Based on the shear creep test results of shale with different moisture contents, this study innovatively proposes an improved Nishihara creep model that can describe the whole creep process of soft rock with different moisture contents. The conclusions are as follows:

(1) Shale samples with different moisture contents have experienced three stages of attenuation creep, stable creep, and accelerated creep under shear force. The rate of shear displacement decreases first and then increases. The shear displacement rate–time curve is ‘U’ type. The initial displacement and stable creep displacement of shale samples increase with the increase in moisture content and the longer it takes to enter the stable creep stage.

(2) The influence of moisture content on the creep characteristics of shale is significant. The higher the moisture content, the larger the initial displacement and stable creep of the shale sample. Under the shear force of 0.8 MPa, when the moisture content is 0%, 0.46%, 0.87%, and 1.24%, the initial displacements of the samples are 0.10 mm, 0.15 mm, 0.19 mm, and 0.22 mm, respectively, and the displacements in the stable creep stage are 0.18 mm, 0.22 mm, 0.27 mm, and 0.31 mm, respectively.

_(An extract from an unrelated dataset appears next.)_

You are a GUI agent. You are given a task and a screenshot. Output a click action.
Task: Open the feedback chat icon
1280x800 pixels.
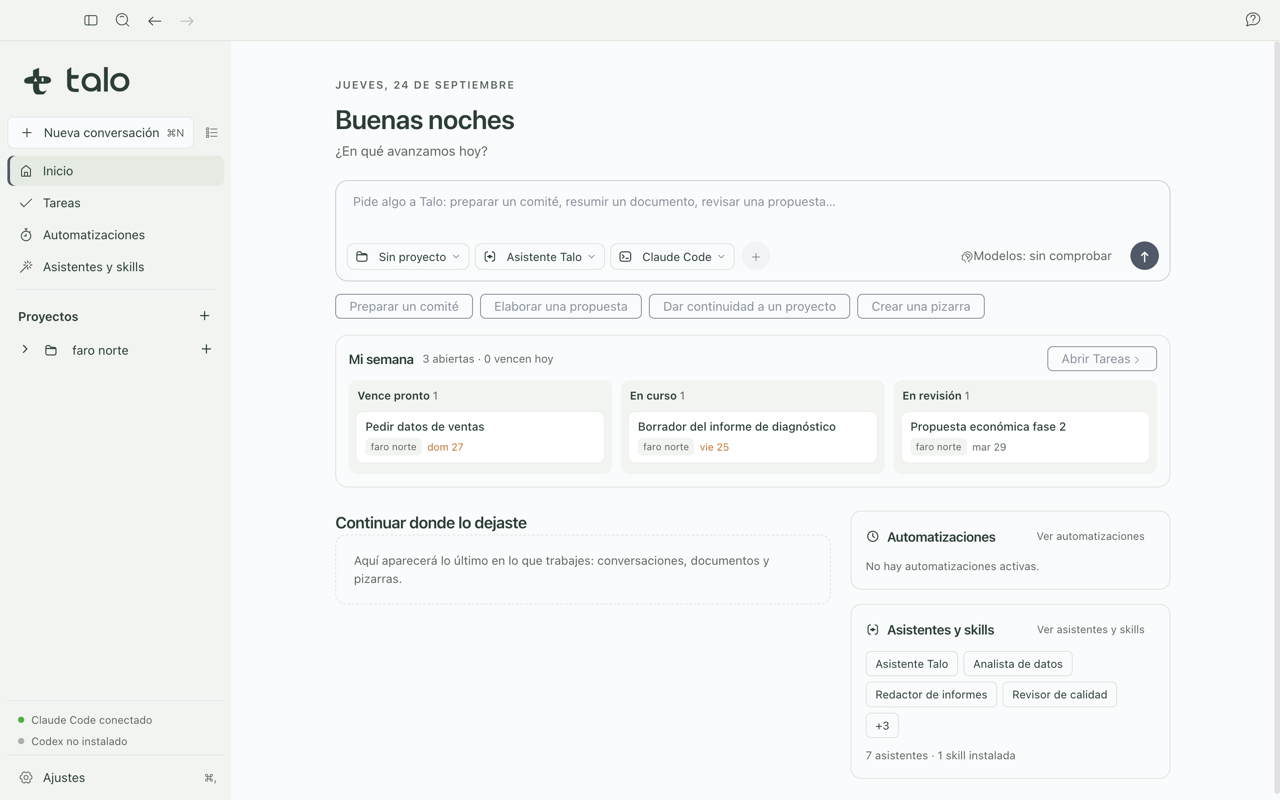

(3) Under the same shear loading force of the first four stages, the shear deformation value of the rock sample in the stable creep stage increases with the increase in moisture content. Under the action of the fifth-stage shear load, the samples with different moisture contents entered the accelerated creep stage after different loading times, and the shear deformation increased rapidly, and shear failure occurred. The improved Nishihara model proposed in this paper can accurately fit the shear creep curves of four groups of shale samples, and the correlation coefficient reaches 0.99, which is better than the traditional model. This model can provide a reference for the accurate prediction of deformation of soft rock tunnel and slope with weak interlayer under different moisture content conditions.